(DATA SUPPLIED Opens)

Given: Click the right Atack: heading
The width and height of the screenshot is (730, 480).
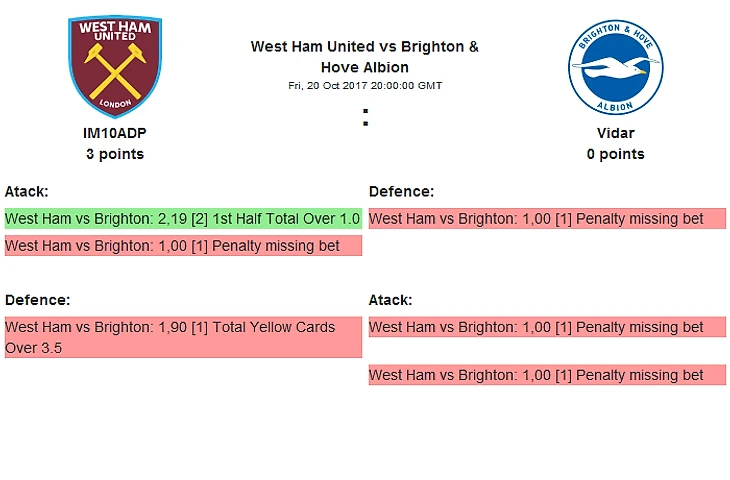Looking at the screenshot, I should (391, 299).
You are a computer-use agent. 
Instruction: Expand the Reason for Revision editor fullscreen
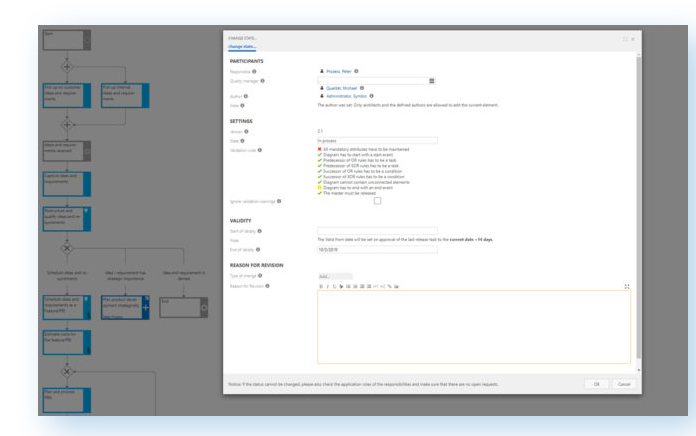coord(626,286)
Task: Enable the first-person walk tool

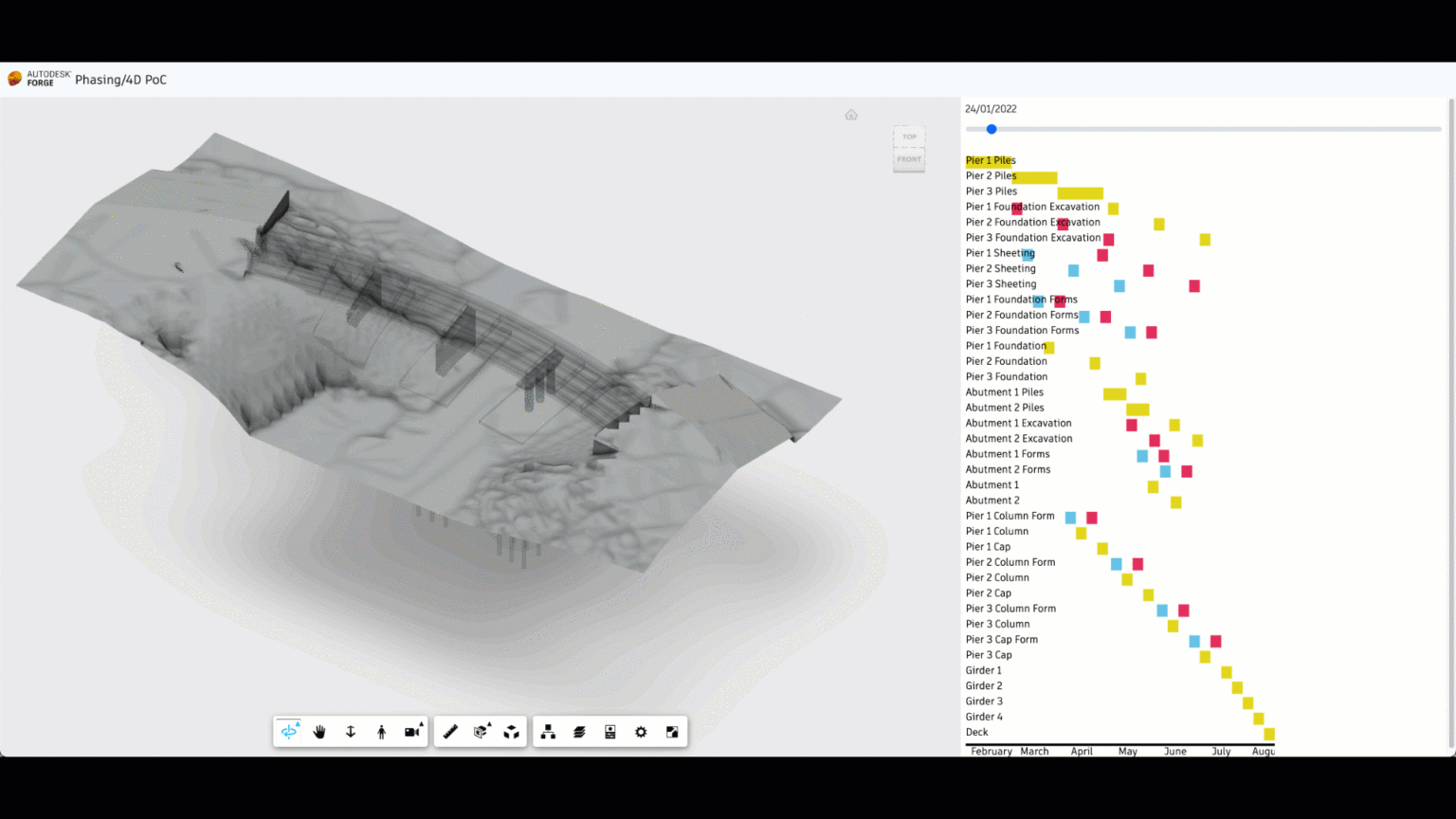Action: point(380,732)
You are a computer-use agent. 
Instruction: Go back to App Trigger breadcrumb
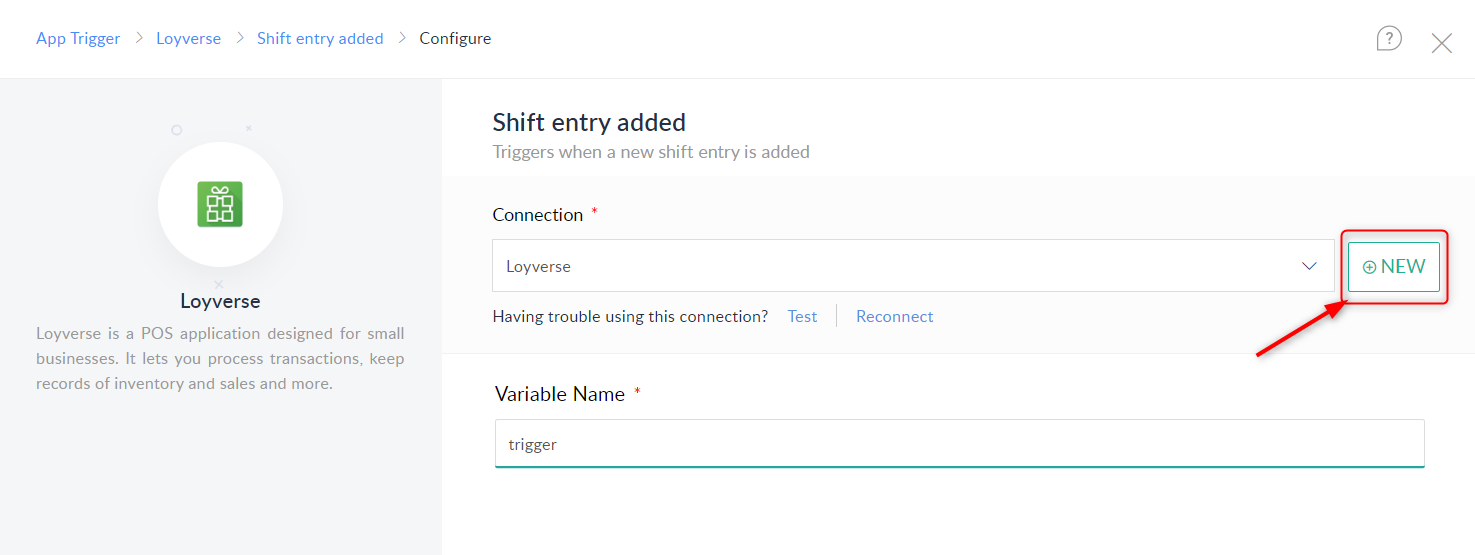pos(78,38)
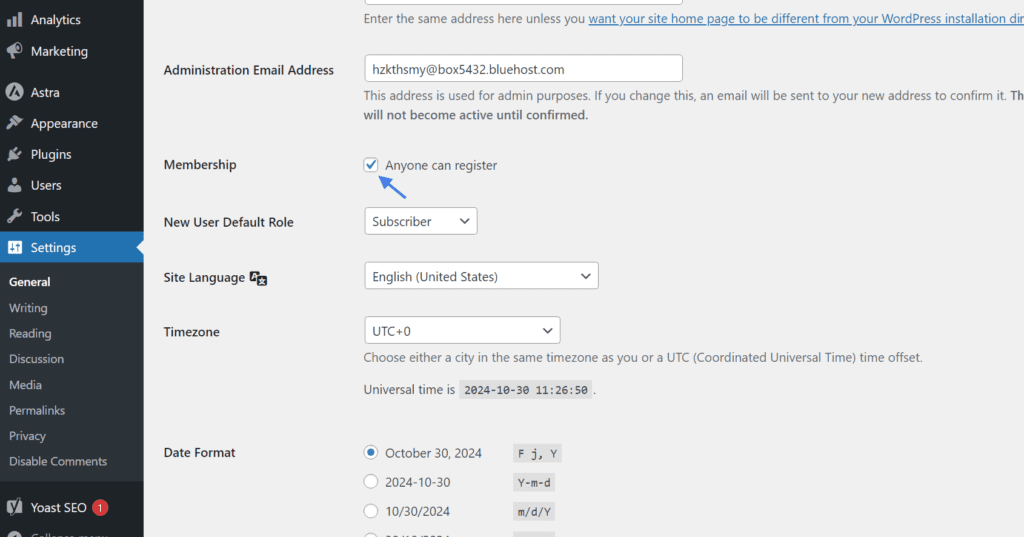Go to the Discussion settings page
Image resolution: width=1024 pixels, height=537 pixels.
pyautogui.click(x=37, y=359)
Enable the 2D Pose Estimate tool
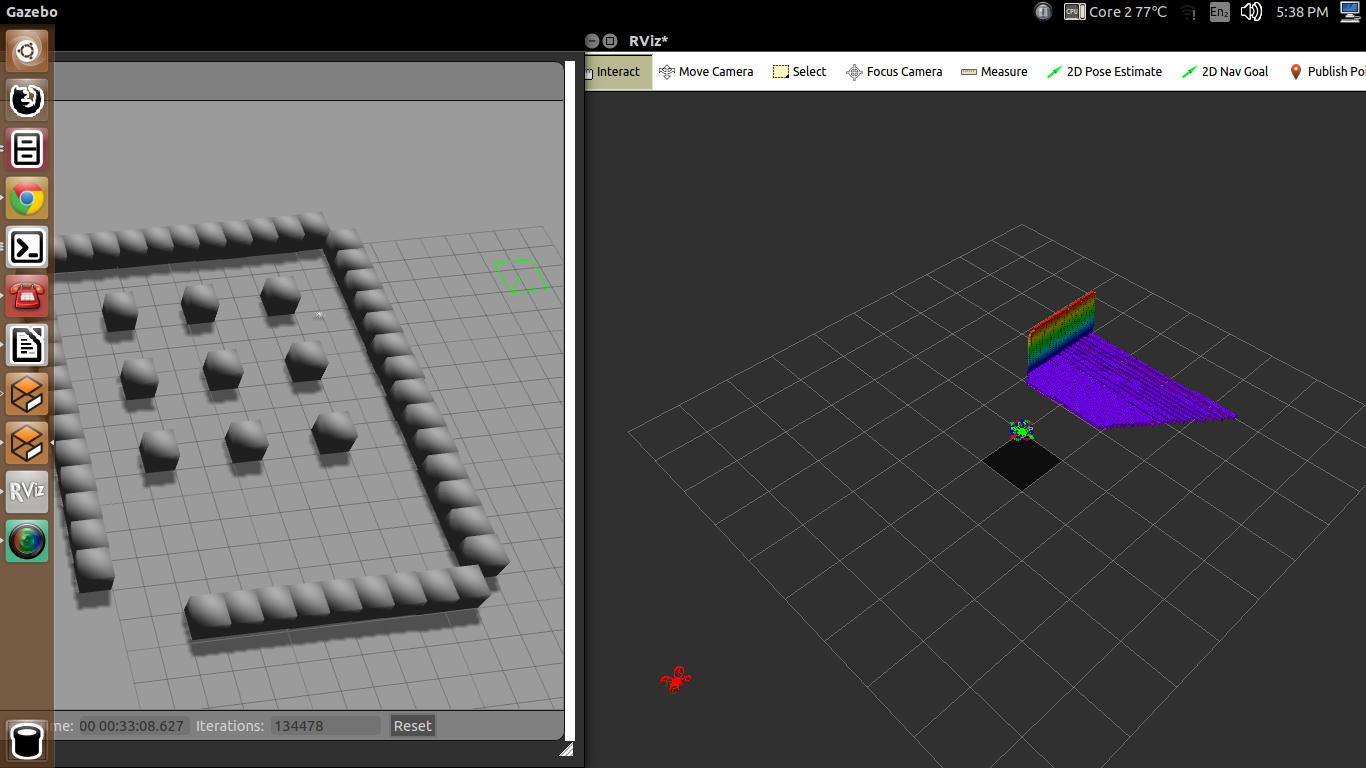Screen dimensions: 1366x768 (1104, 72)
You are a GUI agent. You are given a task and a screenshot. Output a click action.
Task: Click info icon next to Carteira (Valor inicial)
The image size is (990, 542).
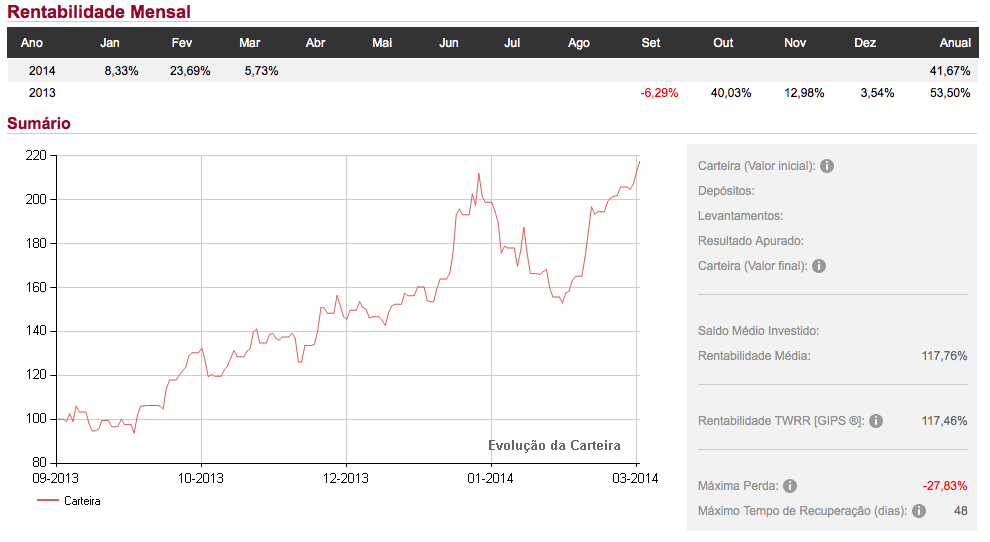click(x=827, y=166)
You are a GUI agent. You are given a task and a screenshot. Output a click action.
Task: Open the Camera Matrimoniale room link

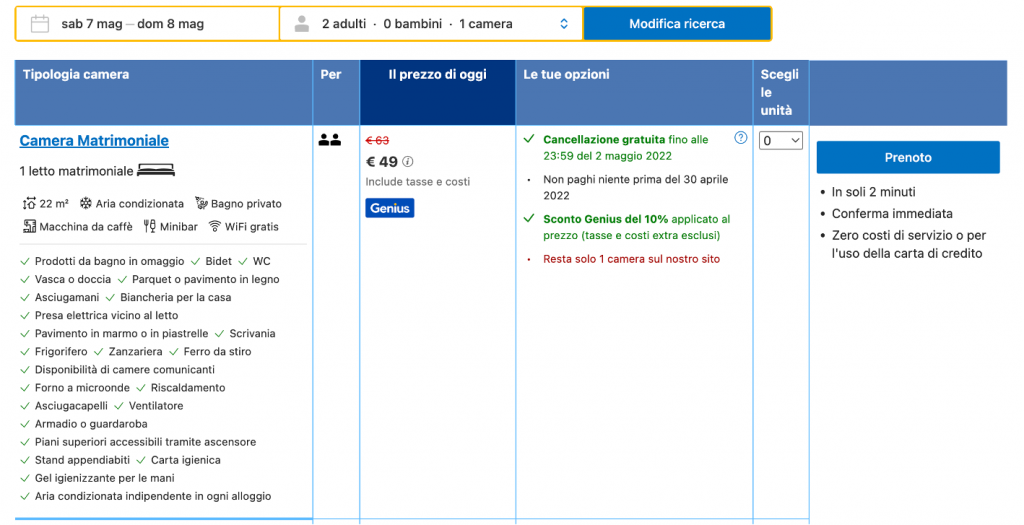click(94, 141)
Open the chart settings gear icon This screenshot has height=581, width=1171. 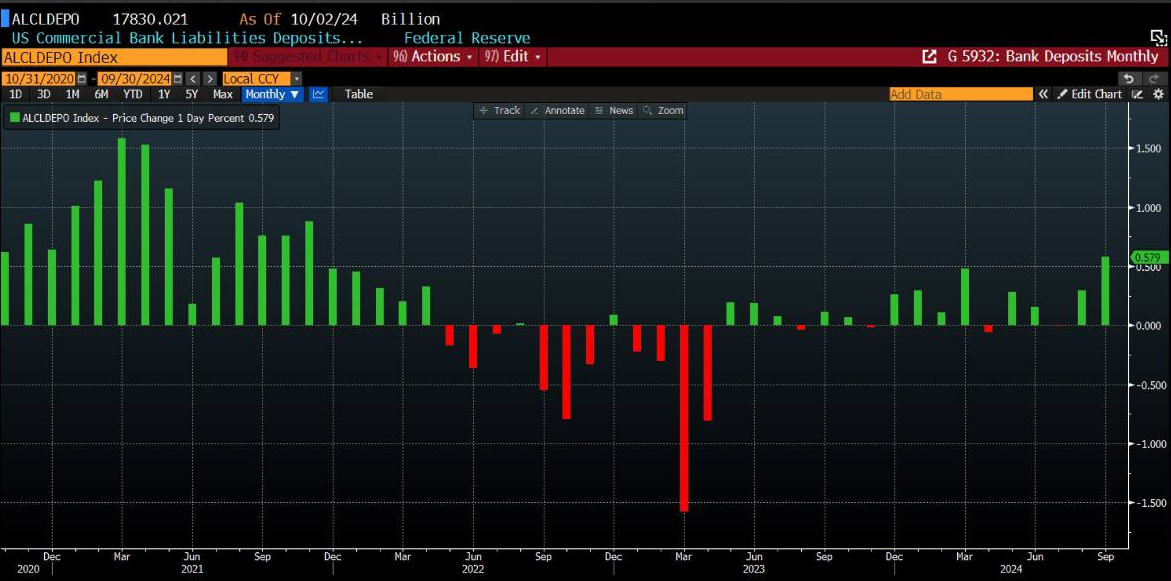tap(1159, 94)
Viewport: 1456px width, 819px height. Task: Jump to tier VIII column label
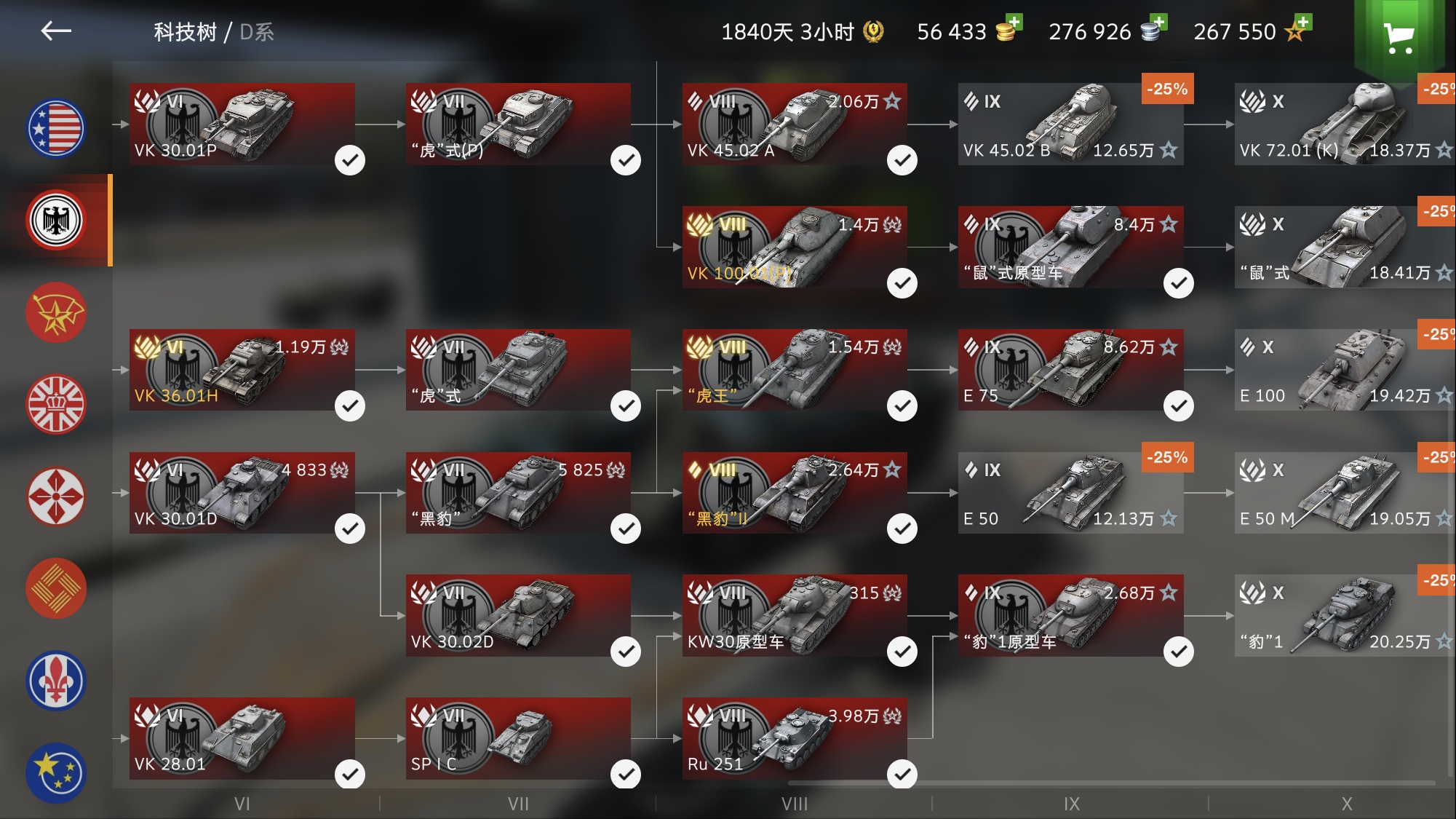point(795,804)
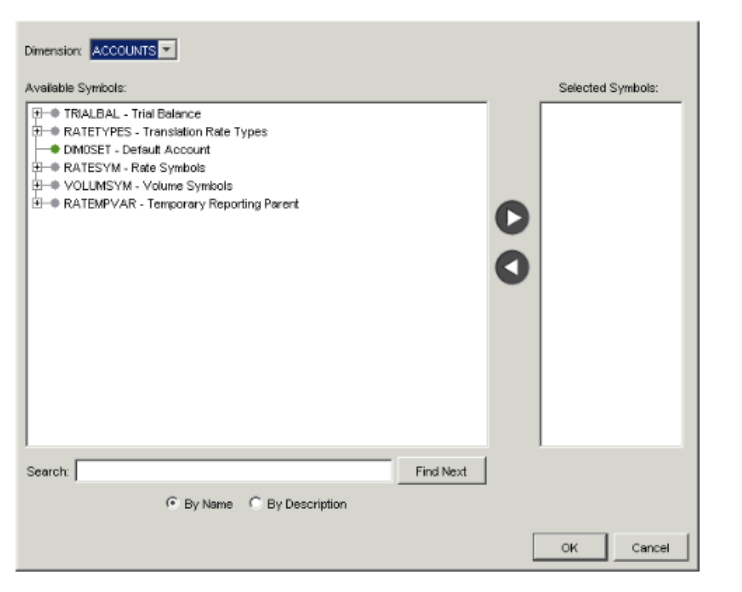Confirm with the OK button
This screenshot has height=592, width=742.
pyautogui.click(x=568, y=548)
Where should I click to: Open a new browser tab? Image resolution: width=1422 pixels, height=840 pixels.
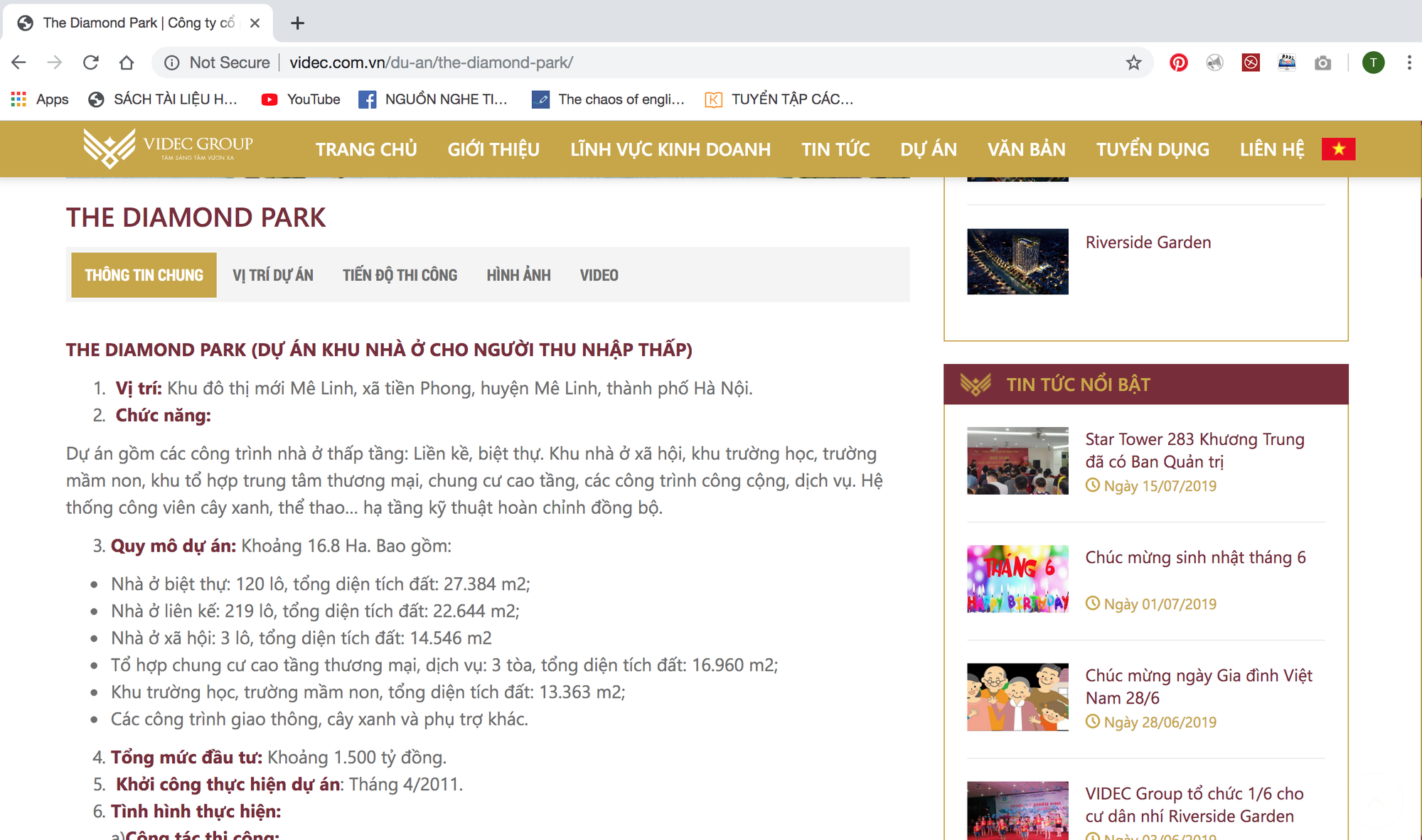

(DATA SUPPLIED Closes)

#### TASK DETAILS
Nothing but the lines from the one with "Viewport: 1456px width, 819px" through the last line of the records should appear in your answer, each exactly as written and without pictures.

#### EXERCISE ANSWER
Viewport: 1456px width, 819px height. Task: Jump to tier VIII column label
point(795,804)
Confirm with the OK button
This screenshot has height=592, width=742.
pyautogui.click(x=568, y=548)
Where should I click to: Open a new browser tab? Image resolution: width=1422 pixels, height=840 pixels.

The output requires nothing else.